MHP'NİN SEÇİM HÜKÜMETİ'NDE YER ALMAMASI
Sayın Başbakan çok yanlış konuşuyor. Olayları saptırarak konuşuyor. Gerçeklerin üstünü örterken siyasi kurumları zedeliyor.
ANKARA PATLAMASINDA İSTİHBARAT ZAFİYETİ KONUSU
Terörle mücadelenin esası terörle mücadelede yüksek tecrübede bir kadroya ait olması ve önemli bir teknoloji ile desteklenmesidir. Esas önemli olan ise istihbarattır. Rakka’dan Ankara’ya kadar 935 km yol kat edilerek bombalar Ankara’ya taşınıyorsa burada bir zafiyet vardır ya da bizim bilmediğimiz bir şeyler vardır.

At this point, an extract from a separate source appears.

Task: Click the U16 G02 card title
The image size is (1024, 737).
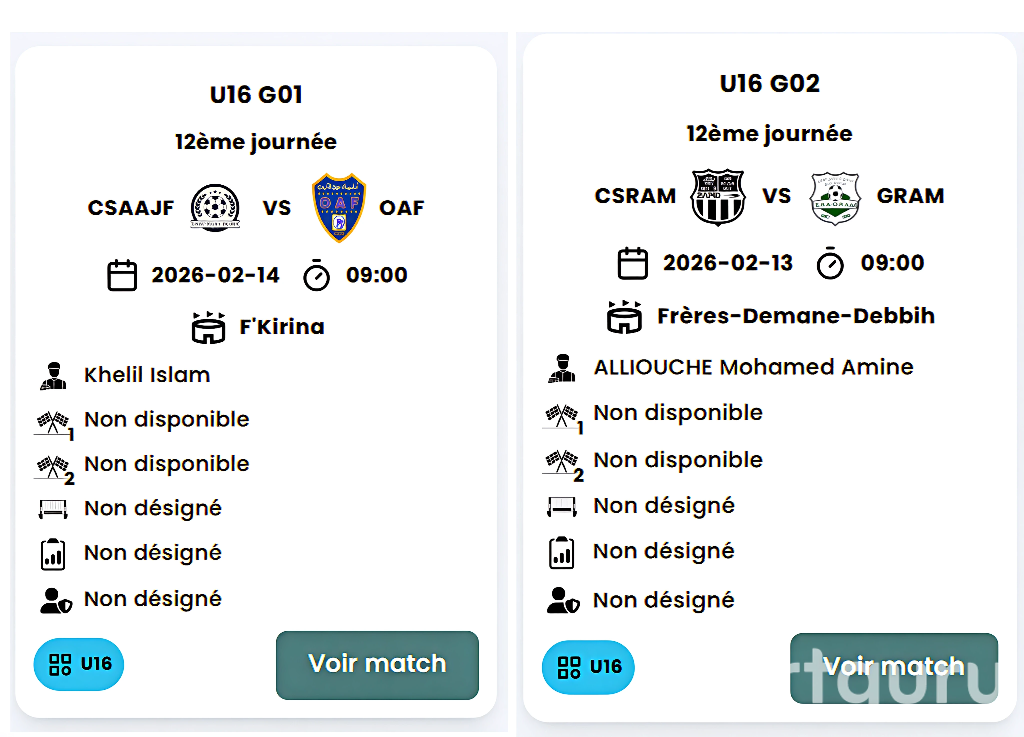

Onun için iktidarın açıklamalarını sabırla beklemek gerekmektedir.
Bir terör şurası toplansın bu memlekette. Yoksa müesseseleri, şahısları suçlamak sadece terör örgütüne katkı sağlar.
DEMİRTAŞ’IN AÇIKLAMASI
(IŞİD’in Türkiye’de desteklenmesi iddiaları) Demirtaş’ın açıklamalarını çok ciddiye almıyorum. PKK’yı destekleyici özelliklerini bırakmaları lazım. Fazla ciddiye almıyorum.
DEVLET DENETLEME KURULU’NUN ÇALIŞTIRILMASI
Sayın Cumhurbaşkanı 10 Ağustostan bu güne kadar ilk defa bir anayasal görev üstlendi. Bu hayırlı bir adımdır. Devlet Denetleme Kurulu çok önemli bir kuruldur. Çalıştırıldığında Türkiye’de birçok şey ortaya çıkacaktır. Devlet Denetleme Kurulu gereğini yapmalıdır.
YAYIN YASAĞI KONUSU
Kanaatimde doğru bir karardır. Basının da konunun üstüne gitmesine fırsat sağlanmalıdır. Doğru bilgiyi hükümet vermeli, basın da aktarmalıdır.
DAVUTOĞLU İLE NEDEN GÖRÜŞMEDİ?
Sayın Davutoğlu gelişen olaylar karşısında özellikle terör faaliyetlerindeki sonuç alamamanın sıkıntısıyla tüm siyasi partileri ortak deklarasyon yayınlamaya çalışıyor. Davutoğlu başarısızlığını diğer partilerle paylaşmak istiyor. Bu doğru bir yaklaşım değil. MİT kendisine bağlı. Terörle mücadele eden kurumlar kendisinde. Deklarasyon yayınlamanın ne anlamı var. Biz kendilerine samimi düşüncelerimizi söyledik, uygulamamanın ne anlamı var. Biz başarı gördüğümüzde gerekli desteği her aşamada veririz. Nitekim kendilerine de zaman zaman bu destek verildiği ifade edilmiştir. İcraat yapsın daha doğru olur.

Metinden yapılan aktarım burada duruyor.